### Prompt
Repeat word for word the lines of the listing from the line with "Facebook (860, 1457)" to the line with "Financial Aid & Scholarships (1106, 998)", including both of those lines.

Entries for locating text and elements
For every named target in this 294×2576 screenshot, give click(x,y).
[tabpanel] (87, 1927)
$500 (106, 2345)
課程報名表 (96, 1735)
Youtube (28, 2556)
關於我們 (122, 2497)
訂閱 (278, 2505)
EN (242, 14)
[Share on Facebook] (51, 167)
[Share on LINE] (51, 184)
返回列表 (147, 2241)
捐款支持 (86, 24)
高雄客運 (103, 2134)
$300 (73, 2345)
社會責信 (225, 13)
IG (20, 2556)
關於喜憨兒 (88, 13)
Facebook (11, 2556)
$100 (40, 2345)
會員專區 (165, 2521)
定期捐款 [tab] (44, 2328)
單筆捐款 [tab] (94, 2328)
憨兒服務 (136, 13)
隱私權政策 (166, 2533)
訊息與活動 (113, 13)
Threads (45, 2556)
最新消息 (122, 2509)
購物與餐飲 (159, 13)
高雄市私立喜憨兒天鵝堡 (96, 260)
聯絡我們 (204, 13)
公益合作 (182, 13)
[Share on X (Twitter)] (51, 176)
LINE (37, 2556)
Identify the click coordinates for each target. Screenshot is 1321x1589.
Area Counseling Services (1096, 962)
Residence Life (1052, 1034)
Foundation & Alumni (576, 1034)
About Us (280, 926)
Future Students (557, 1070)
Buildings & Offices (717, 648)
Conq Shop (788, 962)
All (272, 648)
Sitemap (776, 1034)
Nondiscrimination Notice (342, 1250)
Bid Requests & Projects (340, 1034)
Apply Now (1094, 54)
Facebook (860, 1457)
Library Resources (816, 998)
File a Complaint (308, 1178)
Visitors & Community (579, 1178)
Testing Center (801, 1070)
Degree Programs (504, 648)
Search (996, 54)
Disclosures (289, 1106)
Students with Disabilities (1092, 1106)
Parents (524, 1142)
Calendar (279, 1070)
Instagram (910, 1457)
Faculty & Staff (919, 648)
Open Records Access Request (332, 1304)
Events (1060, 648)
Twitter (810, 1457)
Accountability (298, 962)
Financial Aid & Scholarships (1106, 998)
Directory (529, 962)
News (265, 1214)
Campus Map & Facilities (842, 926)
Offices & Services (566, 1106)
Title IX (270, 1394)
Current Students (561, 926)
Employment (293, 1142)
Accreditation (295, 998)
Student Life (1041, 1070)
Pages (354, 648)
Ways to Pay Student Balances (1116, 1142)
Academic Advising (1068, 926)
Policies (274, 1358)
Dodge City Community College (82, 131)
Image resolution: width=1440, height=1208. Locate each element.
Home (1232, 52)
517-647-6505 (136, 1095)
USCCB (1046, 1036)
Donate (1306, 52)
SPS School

### The response
Facebook (860, 1457)
Library Resources (816, 998)
File a Complaint (308, 1178)
Visitors & Community (579, 1178)
Testing Center (801, 1070)
Degree Programs (504, 648)
Search (996, 54)
Disclosures (289, 1106)
Students with Disabilities (1092, 1106)
Parents (524, 1142)
Calendar (279, 1070)
Instagram (910, 1457)
Faculty & Staff (919, 648)
Open Records Access Request (332, 1304)
Events (1060, 648)
Twitter (810, 1457)
Accountability (298, 962)
Financial Aid & Scholarships (1106, 998)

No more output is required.